# Remotzugriff auf Netzwerk PC über PC Anywhere



## ronnie (3. März 2002)

Hi... 
ich connecte mich von zu Hause mit PC Anywhere (9.2) über Internet (TCP/IP) zu einen Host PC im Büro, der in einem Peer to Peer Netzwerk hängt. Um auch die anderen 2 Rechner im Netzwerk fernsteuern zu können starte ich nochmals eine Remote Sitzung auf dem Büro Host PC und connecte mich dann zu den jeweiligen PC's.

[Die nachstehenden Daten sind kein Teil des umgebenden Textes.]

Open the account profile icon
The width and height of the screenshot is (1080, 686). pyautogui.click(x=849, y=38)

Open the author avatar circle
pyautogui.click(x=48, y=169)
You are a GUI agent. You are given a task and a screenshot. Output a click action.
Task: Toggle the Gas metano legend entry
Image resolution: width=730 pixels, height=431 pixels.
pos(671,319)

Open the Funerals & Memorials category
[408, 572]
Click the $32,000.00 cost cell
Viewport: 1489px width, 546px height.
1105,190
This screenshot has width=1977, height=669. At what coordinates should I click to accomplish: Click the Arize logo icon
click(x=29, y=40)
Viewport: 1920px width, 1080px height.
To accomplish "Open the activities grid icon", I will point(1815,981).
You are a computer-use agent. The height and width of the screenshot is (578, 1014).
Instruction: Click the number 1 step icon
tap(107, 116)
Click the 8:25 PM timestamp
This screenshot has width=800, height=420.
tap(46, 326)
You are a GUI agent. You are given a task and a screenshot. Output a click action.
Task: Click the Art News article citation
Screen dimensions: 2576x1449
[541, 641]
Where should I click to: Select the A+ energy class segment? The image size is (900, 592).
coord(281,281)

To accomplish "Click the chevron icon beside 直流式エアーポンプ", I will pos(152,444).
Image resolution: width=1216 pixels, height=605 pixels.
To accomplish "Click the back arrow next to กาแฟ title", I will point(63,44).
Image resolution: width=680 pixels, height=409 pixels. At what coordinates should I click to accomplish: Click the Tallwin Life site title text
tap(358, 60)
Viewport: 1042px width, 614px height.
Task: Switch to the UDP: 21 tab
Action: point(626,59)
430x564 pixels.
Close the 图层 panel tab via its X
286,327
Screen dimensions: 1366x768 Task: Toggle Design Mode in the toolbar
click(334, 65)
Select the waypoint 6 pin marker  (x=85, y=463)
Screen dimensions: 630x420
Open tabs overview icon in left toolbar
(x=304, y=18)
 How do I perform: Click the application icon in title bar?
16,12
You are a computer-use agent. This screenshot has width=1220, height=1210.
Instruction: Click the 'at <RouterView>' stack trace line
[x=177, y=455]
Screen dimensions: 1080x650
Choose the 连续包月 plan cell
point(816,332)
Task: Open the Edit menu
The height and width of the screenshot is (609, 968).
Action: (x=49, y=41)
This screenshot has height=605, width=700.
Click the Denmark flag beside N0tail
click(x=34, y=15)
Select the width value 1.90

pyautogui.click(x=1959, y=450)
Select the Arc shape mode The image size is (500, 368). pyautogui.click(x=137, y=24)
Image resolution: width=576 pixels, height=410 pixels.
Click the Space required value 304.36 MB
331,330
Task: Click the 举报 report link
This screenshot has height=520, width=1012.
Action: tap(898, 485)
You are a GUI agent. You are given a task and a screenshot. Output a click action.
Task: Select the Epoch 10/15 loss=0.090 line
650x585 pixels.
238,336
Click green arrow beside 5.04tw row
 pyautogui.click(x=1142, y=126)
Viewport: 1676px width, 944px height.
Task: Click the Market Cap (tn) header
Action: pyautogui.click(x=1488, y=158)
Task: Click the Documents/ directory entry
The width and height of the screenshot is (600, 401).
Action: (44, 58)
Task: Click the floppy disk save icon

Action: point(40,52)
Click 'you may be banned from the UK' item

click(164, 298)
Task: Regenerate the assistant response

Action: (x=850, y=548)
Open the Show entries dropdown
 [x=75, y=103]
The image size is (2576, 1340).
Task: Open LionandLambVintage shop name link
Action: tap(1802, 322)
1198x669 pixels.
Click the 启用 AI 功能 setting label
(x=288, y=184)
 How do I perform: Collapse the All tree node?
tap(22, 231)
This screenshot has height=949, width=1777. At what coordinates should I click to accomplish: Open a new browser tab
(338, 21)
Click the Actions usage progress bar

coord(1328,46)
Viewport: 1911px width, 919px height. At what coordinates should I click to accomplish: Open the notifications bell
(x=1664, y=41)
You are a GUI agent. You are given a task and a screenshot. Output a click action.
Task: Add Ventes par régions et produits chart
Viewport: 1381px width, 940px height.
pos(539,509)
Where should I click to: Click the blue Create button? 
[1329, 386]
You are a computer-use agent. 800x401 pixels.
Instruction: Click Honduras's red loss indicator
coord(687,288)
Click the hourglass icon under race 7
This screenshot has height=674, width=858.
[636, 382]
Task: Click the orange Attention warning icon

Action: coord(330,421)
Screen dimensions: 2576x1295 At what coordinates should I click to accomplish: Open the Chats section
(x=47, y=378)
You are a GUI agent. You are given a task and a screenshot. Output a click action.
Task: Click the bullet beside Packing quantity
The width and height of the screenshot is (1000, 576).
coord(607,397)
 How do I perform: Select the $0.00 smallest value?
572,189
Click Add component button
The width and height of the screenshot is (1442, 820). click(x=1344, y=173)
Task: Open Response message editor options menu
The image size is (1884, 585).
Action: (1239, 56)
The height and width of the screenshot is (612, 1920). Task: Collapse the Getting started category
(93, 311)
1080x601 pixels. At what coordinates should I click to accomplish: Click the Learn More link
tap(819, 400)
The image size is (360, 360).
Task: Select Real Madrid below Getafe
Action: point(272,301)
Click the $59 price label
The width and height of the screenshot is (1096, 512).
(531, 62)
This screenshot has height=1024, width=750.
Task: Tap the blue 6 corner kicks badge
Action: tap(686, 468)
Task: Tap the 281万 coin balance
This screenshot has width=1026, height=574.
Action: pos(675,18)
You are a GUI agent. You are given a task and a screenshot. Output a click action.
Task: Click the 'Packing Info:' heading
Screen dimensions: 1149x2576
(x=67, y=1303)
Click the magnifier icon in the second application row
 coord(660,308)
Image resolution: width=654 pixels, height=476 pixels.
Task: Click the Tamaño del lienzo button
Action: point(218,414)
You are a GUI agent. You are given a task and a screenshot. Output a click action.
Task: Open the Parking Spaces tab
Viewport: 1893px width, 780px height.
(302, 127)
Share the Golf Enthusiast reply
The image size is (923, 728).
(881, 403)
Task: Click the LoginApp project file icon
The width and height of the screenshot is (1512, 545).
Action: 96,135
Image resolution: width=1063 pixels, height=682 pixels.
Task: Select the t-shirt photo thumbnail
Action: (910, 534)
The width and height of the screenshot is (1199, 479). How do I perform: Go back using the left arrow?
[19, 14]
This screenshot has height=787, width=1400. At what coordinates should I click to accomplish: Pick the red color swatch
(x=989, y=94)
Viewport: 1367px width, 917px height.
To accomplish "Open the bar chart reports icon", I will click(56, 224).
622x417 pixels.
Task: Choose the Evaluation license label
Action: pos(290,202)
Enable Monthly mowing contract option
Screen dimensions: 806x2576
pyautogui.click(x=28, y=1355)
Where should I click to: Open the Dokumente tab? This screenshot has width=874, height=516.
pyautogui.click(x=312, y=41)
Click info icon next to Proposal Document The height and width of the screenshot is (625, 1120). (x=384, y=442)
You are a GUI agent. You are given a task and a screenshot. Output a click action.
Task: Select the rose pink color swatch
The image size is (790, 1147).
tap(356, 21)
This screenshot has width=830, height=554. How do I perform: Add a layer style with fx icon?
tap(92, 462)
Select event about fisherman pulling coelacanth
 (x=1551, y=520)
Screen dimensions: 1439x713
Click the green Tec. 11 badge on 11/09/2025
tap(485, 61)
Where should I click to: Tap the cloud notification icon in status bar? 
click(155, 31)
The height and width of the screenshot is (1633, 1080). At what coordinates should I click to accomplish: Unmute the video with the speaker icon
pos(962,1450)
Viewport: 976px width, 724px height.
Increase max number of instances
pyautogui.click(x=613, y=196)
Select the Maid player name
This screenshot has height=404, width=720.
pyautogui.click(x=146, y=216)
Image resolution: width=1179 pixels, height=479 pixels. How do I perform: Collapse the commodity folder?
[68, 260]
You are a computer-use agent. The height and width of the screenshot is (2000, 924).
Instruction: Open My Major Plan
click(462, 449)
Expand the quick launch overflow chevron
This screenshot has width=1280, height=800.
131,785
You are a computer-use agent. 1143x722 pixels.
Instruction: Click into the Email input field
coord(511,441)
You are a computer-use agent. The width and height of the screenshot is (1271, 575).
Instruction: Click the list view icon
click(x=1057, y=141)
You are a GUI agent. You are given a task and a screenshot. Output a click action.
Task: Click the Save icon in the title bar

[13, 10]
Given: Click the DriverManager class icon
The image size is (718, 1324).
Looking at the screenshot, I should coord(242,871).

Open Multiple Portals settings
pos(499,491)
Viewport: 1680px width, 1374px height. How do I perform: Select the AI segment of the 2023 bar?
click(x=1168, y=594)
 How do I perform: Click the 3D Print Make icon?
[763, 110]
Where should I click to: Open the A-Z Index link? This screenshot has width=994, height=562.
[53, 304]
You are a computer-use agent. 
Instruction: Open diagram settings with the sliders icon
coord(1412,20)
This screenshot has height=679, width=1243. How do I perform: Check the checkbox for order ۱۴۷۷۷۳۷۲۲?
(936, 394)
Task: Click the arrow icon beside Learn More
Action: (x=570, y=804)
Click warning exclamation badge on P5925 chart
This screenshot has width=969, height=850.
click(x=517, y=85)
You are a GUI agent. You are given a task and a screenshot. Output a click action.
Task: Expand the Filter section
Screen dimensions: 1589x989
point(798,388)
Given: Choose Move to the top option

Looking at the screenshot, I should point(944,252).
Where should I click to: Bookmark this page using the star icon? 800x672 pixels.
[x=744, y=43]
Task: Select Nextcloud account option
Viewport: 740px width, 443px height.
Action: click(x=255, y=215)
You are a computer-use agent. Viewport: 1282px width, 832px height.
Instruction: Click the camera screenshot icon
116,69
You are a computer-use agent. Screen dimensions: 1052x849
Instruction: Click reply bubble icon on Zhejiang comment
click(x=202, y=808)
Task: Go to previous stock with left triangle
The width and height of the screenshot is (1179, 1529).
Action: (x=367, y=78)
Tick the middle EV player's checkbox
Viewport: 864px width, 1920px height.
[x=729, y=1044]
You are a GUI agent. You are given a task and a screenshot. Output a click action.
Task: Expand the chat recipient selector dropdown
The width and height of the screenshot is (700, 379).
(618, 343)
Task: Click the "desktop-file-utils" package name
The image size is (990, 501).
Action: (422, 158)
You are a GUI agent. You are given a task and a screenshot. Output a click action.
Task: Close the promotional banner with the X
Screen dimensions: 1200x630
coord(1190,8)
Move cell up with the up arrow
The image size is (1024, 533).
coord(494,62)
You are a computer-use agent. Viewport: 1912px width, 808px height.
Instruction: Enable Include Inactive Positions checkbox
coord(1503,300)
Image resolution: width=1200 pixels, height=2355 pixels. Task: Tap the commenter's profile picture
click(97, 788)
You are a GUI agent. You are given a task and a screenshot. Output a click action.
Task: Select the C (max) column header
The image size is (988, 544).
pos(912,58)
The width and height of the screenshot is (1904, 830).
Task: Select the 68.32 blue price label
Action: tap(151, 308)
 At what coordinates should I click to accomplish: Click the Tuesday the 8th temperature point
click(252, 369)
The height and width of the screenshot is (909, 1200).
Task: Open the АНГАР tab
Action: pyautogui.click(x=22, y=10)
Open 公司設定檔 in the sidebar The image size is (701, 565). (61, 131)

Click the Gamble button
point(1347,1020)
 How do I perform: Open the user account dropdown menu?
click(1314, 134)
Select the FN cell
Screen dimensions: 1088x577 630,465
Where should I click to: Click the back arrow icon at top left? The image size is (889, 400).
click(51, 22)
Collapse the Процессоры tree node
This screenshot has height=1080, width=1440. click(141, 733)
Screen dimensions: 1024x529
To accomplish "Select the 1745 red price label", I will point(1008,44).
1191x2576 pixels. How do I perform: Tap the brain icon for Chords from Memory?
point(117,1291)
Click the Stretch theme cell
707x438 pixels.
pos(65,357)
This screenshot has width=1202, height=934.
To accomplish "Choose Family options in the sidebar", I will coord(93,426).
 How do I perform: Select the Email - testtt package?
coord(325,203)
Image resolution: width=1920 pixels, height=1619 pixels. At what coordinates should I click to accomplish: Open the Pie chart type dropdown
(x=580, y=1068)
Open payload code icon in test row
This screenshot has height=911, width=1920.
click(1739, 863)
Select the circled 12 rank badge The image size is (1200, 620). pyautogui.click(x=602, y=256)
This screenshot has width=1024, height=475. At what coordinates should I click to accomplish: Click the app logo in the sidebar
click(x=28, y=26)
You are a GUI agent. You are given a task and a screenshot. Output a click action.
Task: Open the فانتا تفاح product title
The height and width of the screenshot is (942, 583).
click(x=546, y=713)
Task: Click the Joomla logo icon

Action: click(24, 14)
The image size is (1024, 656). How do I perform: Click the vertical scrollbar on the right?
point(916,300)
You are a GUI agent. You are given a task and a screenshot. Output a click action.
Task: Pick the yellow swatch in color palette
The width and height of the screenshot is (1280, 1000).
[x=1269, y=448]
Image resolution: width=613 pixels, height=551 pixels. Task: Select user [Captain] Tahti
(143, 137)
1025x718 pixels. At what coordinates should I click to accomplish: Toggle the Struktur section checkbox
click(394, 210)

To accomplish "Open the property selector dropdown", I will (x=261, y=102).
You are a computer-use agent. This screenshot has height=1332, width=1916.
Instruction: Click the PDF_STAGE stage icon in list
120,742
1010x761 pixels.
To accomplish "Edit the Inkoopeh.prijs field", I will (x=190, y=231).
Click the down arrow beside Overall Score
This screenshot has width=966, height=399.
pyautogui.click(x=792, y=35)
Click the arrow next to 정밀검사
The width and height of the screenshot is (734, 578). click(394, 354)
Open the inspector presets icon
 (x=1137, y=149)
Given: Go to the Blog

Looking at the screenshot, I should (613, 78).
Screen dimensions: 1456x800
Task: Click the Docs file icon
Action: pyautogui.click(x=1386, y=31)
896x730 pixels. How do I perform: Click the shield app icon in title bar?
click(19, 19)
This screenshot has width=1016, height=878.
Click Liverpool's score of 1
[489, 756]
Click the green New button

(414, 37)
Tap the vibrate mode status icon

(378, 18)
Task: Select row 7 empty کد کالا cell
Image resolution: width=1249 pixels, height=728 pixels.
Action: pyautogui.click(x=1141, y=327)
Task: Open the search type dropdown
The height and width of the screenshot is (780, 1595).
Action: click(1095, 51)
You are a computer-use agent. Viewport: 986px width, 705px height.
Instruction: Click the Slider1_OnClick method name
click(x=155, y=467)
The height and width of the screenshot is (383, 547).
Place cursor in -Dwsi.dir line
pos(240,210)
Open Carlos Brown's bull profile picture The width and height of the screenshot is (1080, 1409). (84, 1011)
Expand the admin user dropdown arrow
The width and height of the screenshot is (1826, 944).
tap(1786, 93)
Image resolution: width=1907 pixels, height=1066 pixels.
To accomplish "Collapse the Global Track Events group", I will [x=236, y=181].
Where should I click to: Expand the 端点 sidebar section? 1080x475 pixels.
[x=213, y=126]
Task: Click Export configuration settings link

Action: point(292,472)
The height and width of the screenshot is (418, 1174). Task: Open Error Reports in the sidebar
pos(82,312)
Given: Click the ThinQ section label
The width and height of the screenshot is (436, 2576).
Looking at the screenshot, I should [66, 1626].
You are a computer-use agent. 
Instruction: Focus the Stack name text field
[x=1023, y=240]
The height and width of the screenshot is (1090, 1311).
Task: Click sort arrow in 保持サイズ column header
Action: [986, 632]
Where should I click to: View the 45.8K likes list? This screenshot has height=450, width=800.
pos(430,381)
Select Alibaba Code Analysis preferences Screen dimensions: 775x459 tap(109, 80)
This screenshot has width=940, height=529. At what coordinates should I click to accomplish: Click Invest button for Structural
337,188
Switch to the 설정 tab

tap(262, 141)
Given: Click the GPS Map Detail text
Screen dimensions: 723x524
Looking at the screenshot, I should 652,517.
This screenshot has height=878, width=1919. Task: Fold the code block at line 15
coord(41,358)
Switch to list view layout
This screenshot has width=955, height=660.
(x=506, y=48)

Das geht auch ganz gut so, ist aber leider etwas langsam und unübersichtlich. 
Gibt es auch einen Weg sich direkt mit einem der beiden mit dem Host PC vernetzten Rechner zu verbinden? 

Gruss und Danke!


----------



## Dario Linsky (4. März 2002)

afaik geht das nicht...

weil: wenn diese anderen beiden computer ueber einen proxy (oder router oder was auch immer) nur indirekt mit dem internet verbunden sind, kommst du ueber das internet selbst nur bis an den proxy, route oder was auch immer... die haben dann ja keine ip-adresse, die aus dem internet erreichbar ist (irgendwas im bereich von 192.168.*.*)

diese angaben sind wie immer ohne gew(a)ehr
regards


----------